Cox Business, out of the largest U.S. cable MSOs, is one of the most aggressive Ethernet providers but by becoming a member of Ethernet exchange provider CENX, it will be able to enhance its wholesale and even retail service capabilities.
Initially connecting in CENX's Los Angeles Carrier Ethernet Exchange location this month, the relationship mainly centers around providing more wholesale services to carriers that need last mile connections to Cox's on-net buildings.
Jay Clark, director of carrier product and sales operations, Cox Business, while recognizing that the Ethernet exchange concept is still in a nascent stage, sees it as another "tool in the toolkit" to extend its wholesale Ethernet services to other carriers that need access to a particular building.

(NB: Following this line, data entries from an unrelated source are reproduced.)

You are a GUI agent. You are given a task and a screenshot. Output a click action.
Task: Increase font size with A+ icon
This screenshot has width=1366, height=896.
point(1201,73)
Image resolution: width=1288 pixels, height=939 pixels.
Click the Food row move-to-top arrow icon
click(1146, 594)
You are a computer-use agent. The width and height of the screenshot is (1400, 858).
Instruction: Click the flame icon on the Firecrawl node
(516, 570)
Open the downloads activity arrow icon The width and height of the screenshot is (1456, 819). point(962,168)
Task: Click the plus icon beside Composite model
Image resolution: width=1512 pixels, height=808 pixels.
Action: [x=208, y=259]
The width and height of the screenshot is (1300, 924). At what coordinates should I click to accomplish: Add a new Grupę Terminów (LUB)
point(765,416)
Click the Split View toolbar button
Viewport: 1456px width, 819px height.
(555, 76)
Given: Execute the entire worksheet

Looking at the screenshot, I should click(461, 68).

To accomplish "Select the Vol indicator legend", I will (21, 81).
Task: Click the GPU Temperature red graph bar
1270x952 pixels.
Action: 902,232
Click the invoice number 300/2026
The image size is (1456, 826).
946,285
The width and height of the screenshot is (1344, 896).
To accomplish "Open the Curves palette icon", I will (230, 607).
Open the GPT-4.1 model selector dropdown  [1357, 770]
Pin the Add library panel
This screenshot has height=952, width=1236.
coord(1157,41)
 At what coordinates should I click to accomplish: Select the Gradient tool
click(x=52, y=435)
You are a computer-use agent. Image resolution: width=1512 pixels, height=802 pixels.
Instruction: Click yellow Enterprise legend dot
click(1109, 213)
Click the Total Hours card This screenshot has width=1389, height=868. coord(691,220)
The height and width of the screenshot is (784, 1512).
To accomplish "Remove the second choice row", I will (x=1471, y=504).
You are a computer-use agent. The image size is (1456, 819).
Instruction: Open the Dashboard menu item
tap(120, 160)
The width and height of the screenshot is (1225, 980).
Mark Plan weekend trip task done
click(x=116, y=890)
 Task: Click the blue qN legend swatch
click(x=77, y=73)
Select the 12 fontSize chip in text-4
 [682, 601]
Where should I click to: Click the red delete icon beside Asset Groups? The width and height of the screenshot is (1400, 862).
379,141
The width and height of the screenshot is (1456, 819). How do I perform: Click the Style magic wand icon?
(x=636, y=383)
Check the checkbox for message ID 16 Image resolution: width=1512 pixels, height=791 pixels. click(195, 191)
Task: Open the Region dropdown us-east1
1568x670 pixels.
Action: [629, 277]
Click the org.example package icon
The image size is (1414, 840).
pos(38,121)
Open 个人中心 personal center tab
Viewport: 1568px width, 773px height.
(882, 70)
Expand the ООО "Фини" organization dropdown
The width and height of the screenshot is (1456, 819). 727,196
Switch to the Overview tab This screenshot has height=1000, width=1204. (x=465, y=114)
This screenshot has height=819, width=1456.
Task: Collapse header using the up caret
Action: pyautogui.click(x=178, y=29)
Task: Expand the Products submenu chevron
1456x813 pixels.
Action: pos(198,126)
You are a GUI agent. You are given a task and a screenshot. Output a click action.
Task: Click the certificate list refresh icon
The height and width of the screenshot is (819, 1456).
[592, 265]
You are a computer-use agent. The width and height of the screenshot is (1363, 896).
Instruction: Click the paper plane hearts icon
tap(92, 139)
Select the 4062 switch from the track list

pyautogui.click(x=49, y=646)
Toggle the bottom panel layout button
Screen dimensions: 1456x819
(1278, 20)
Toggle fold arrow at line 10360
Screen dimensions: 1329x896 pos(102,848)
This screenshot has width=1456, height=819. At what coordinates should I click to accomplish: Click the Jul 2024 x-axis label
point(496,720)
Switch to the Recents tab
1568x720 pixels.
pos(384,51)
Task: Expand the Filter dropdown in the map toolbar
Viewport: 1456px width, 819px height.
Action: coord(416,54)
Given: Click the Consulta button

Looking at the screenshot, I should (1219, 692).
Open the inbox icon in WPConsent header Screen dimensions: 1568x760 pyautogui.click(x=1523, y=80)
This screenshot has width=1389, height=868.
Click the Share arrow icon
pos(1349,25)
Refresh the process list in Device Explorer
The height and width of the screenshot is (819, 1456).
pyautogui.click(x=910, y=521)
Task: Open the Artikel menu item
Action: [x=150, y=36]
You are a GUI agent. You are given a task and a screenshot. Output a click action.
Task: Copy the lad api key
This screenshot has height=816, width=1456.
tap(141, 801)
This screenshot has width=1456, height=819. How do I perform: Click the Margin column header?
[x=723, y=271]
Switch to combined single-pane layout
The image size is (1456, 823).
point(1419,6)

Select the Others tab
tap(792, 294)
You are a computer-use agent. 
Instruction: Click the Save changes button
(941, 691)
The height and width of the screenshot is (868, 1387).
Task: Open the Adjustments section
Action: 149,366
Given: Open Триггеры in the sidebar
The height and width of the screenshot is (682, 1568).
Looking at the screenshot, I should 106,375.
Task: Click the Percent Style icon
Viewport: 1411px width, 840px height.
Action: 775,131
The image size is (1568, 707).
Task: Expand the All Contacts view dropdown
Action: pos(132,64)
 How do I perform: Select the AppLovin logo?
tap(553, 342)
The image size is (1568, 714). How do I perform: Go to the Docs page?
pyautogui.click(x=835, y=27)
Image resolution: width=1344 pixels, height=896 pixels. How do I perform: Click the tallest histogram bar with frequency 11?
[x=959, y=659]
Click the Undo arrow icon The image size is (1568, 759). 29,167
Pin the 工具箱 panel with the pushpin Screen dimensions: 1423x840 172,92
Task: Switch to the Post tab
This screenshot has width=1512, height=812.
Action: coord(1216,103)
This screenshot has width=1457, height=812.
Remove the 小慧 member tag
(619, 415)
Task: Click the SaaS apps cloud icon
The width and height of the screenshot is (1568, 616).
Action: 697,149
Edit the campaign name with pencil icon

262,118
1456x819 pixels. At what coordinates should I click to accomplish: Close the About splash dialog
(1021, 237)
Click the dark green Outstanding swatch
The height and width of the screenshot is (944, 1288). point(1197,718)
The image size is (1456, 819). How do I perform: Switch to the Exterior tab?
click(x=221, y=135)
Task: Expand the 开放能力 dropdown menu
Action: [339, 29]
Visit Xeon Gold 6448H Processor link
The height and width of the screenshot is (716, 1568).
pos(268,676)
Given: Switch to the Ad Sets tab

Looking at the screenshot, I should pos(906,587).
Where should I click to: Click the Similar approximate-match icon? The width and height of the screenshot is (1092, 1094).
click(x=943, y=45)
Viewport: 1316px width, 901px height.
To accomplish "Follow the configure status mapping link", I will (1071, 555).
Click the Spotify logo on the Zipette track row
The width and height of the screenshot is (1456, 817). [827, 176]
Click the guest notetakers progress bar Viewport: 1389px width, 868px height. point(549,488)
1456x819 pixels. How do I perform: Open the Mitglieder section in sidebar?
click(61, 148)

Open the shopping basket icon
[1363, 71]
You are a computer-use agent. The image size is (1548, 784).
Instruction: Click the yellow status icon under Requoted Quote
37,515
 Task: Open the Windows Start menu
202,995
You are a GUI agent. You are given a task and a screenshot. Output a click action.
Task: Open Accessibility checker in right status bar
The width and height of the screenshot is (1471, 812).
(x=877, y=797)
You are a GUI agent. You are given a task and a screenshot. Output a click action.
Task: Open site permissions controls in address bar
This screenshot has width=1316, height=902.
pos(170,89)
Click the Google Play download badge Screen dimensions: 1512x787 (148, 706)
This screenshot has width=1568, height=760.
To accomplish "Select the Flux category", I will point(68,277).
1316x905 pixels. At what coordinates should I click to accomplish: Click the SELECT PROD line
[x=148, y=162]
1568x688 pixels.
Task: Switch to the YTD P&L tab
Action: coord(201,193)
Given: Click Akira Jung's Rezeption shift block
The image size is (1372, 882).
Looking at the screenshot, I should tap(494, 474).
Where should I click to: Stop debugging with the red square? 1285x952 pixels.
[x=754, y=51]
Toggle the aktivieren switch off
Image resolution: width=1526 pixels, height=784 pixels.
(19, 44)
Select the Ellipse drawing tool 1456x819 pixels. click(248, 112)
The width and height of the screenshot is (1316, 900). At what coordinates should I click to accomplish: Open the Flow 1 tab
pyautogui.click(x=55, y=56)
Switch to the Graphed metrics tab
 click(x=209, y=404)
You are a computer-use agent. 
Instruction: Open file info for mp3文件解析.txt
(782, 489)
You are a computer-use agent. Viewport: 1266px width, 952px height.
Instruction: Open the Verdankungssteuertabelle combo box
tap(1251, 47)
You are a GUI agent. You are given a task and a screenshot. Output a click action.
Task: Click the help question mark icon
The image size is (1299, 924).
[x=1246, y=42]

"In some instances, we may have enough traffic to warrant a local or dedicated or Network to Network Interconnection facility, while in other instances we may have a smaller carrier that might have a need to get to some of our buildings in some of our markets and may not have the need put in a full blown dedicated interconnect," he said. "This is a way for us to say we can provide you connectivity to those locations and we can meet you at this exchange location if this easy and is another way to enable us to expand the offering."
Although Cox Business is consistently recognized by Vertical Systems Group as the fourth largest US-based retail Ethernet provider, wholesale Ethernet services--especially the wireless backhaul segment--continues to be a growing area for the service provider.
Since Cox has built dedicated fiber links to CENX, potential customers could link to Cox's network without having to incur the cost of establishing a dedicated interconnect arrangement. In addition, the CENX exchange provides service level monitoring and performance visibility.
But this is not just solely a U.S.-centric play. Clark said that by the CENX connection could also enable it to sell wholesale services to international carriers that need interconnection for their respective multi-national corporation (MNC) clients.
"The other thing the Ethernet exchange does is it opens up some new international interconnections where international carriers may have some landing stations in some of these larger cities, but not in some of the areas where we have cable services," Clark said. "It gives us the opportunity to connect to them at the exchange and extend our last mile footprint to other providers that might not have it in a facility in one of our local metros."